* **PROBLEM TO WORK ON**
When you reach the line containing "Instruction: Click the red" in the entries below, start writing out each line exactly, and stop after the line containing "Given: Click the article photo of Matt Raine".

* **DATASET RECORDS**
====

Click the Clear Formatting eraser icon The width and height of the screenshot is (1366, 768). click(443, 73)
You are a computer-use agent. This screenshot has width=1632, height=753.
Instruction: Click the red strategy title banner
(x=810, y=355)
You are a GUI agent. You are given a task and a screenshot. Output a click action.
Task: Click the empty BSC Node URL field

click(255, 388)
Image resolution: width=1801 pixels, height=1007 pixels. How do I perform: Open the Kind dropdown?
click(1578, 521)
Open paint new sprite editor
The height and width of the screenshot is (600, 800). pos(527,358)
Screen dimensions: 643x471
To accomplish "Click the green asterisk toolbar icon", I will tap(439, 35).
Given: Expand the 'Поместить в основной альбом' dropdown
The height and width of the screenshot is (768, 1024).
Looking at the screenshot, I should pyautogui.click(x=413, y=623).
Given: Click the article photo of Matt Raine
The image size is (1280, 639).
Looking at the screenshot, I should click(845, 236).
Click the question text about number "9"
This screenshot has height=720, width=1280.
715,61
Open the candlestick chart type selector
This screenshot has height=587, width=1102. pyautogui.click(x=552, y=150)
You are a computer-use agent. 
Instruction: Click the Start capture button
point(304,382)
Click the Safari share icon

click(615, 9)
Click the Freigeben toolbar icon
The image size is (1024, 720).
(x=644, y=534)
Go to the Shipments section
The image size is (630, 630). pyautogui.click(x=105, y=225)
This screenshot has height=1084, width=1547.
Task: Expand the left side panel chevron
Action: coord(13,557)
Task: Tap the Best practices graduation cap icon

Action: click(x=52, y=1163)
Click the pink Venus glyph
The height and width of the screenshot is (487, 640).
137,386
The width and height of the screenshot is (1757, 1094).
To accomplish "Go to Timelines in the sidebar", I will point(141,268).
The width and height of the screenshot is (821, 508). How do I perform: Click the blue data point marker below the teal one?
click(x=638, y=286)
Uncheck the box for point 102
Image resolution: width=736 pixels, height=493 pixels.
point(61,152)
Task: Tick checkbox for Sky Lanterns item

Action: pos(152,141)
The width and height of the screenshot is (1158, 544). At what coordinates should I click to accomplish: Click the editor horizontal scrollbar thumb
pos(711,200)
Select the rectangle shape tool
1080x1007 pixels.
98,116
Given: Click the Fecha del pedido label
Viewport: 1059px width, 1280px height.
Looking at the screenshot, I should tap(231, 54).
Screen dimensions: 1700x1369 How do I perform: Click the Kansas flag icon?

====

* **EXERCISE RESPONSE**
Instruction: Click the red strategy title banner
(x=810, y=355)
You are a GUI agent. You are given a task and a screenshot. Output a click action.
Task: Click the empty BSC Node URL field

click(255, 388)
Image resolution: width=1801 pixels, height=1007 pixels. How do I perform: Open the Kind dropdown?
click(1578, 521)
Open paint new sprite editor
The height and width of the screenshot is (600, 800). pos(527,358)
Screen dimensions: 643x471
To accomplish "Click the green asterisk toolbar icon", I will tap(439, 35).
Given: Expand the 'Поместить в основной альбом' dropdown
The height and width of the screenshot is (768, 1024).
Looking at the screenshot, I should pyautogui.click(x=413, y=623).
Given: Click the article photo of Matt Raine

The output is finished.